Congress fails to reach debt agreement; Hillary Clinton tells Asian leaders that Obama is ‘confident’ over US debt deal

U.S. Secretary of State Hilary Clinton speaks during a luncheon organized by the American Chamber of Commerce at Island Shangri-La in Hong Kong. (File Photo)
U.S. Secretary of State Hilary Clinton speaks during a luncheon organized by the American Chamber of Commerce at Island Shangri-La in Hong Kong. (File Photo)

As US lawmakers were failing to break the country’s debt impasse, US Secretary of State Hillary Rodham Clinton said Monday that she was “confident” that lawmakers will reach a deal to avert a US debt default.

The US lawmakers reaching a debt deal would have meaningfully cut the nation’s budget deficit, which threatens to reduce the nation’s coveted triple-A credit rating, trigger a default and up-end global financial markets.

As the White House and top lawmakers were scrambling to reach a deal to avoid a disastrous default on the country’s debt, the top US diplomat, who made the remarks in a prepared speech addressing business leaders in Hong Kong, said according to excerpts of the speech released in advance that:

“The political wrangling in Washington is intense right now. But these debates have been a constant in our political life since before the founding of our republic.”

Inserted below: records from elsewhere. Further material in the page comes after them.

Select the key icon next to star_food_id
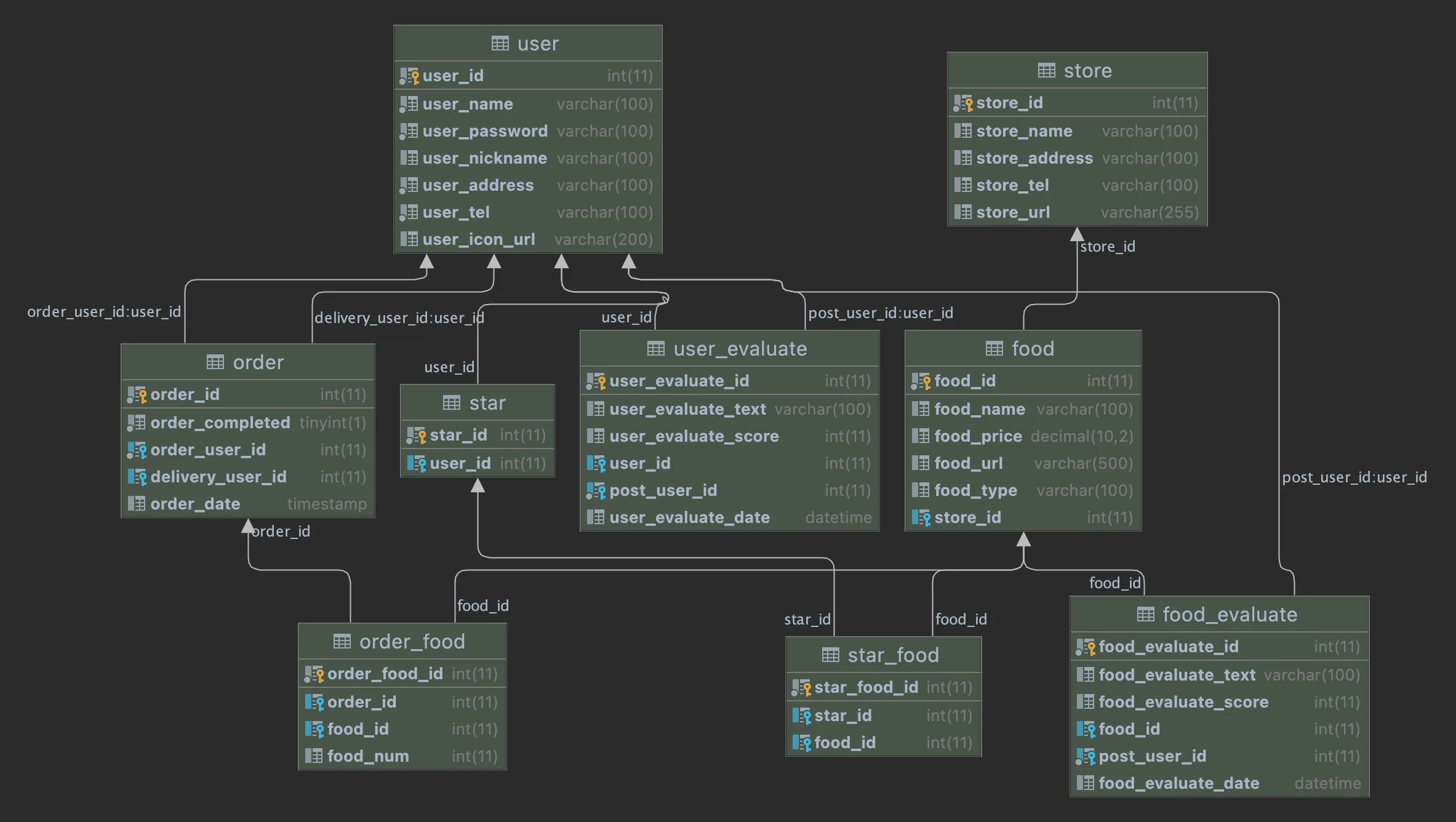This screenshot has width=1456, height=822. tap(801, 688)
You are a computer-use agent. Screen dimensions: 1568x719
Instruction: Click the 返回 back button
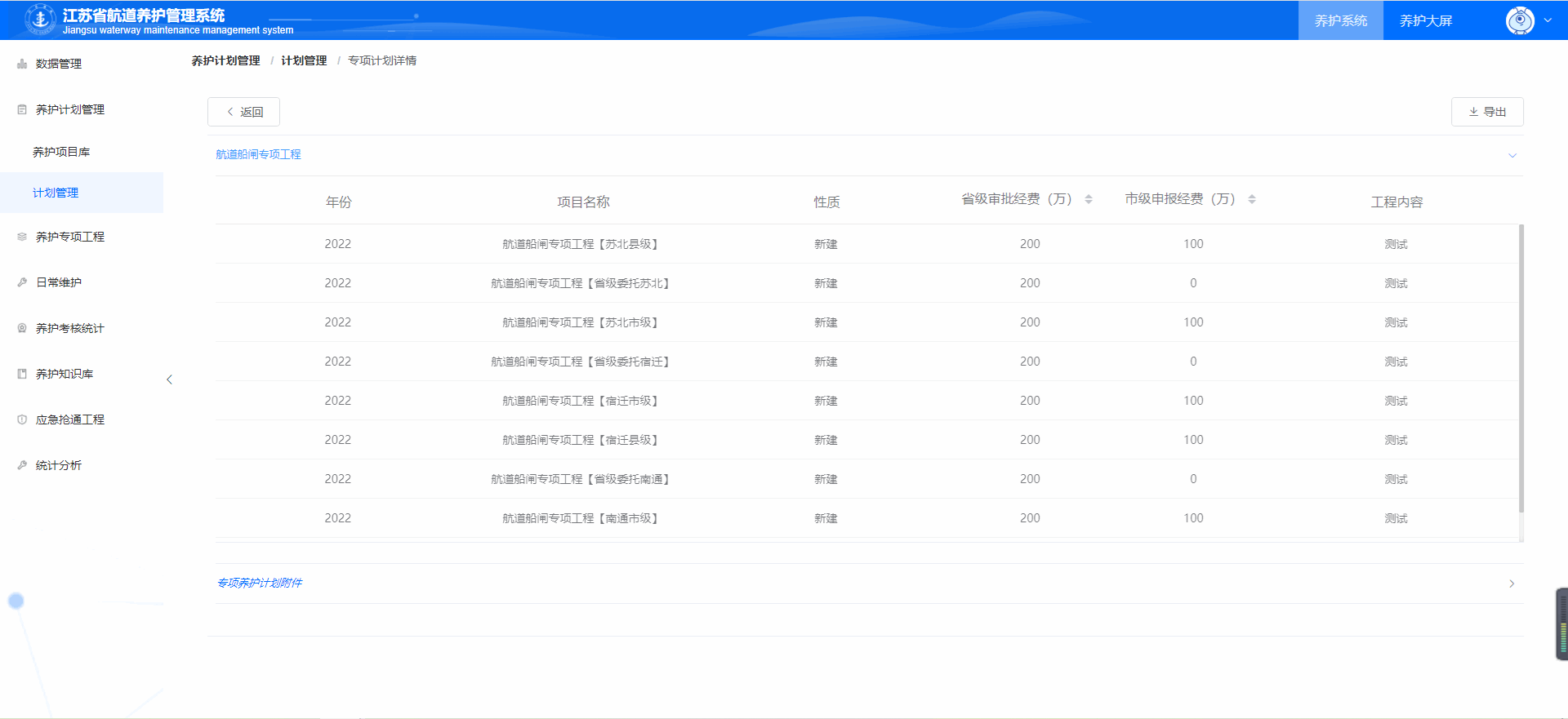(x=243, y=112)
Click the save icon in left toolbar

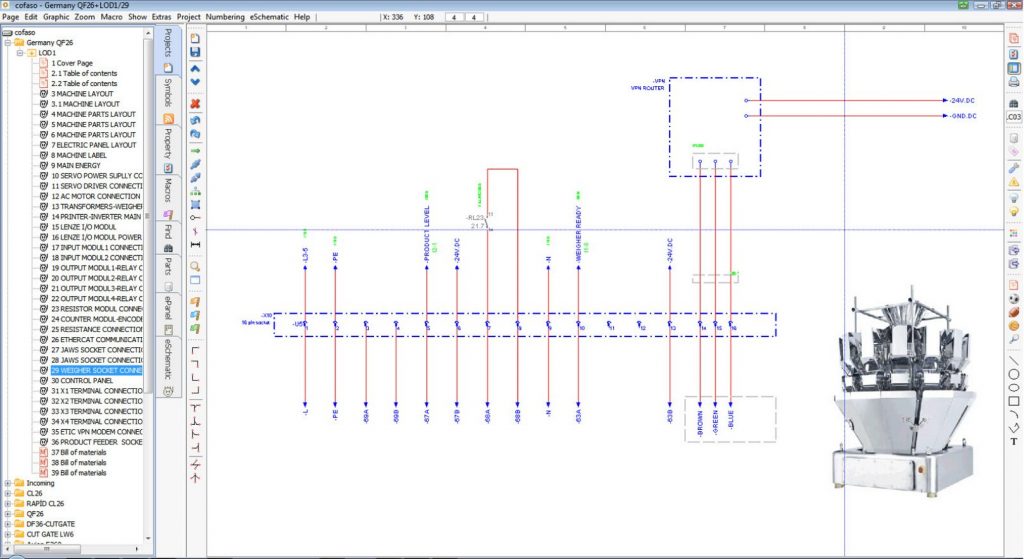click(x=195, y=52)
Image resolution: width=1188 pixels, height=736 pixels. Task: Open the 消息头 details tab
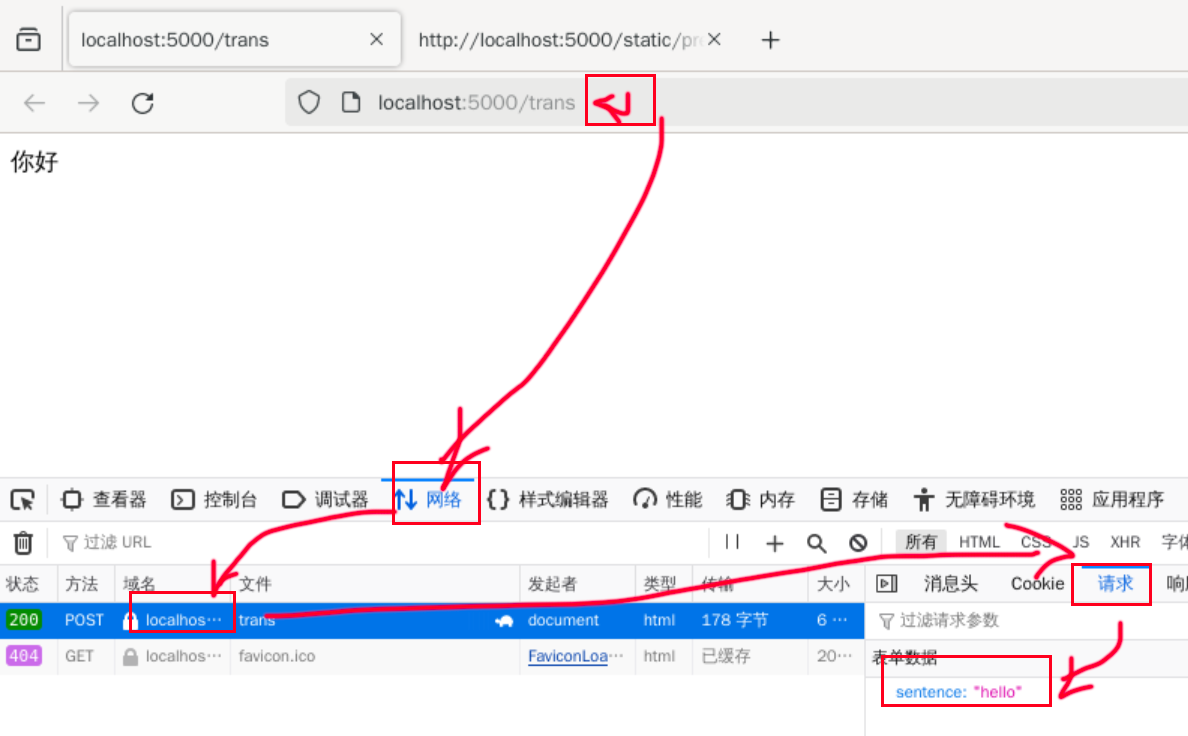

“I am confident that Congress will secure a deal on the debt ceiling and work with President Obama to take steps to improve our long-term fiscal outlook,” she added.

Democrats and Republicans have been sparring over a measure to raise the $14.3 trillion US debt ceiling, allowing Washington to pay its bills past an August 2 deadline, while cutting $2.7 trillion in spending over 10 years.

The lawmakers’ lapse on their self-imposed deadline to produce an agreement by the time Asian markets opened for the new week but they will still plan to outline to produce a deal on Monday.

While analysts still expect a last-minute deal to raise the US debt ceiling and avoid a default next week, it seems unlikely that Democrats and Republicans will agree before the next election in November 2012 how to find $4 trillion through government spending cuts and revenue increases.

Moody’s, Standard & Poor’s and Fitch have said they will downgrade the US credit rating if failure to raise the nation’s $14.3 trillion debt ceiling leaves the Treasury without cash to service its debt obligations in August.

After US failure to reach a debt deal, stocks slipped while the Swiss franc rose, gold hit a record high, and oil dwindled $1 on concerns US default may cut the black gold demand.

The ratings agencies have said the top-notch US rating will only be safe if they see a credible plan from Congress and President Barack Obama to address the country’s growing debt burden.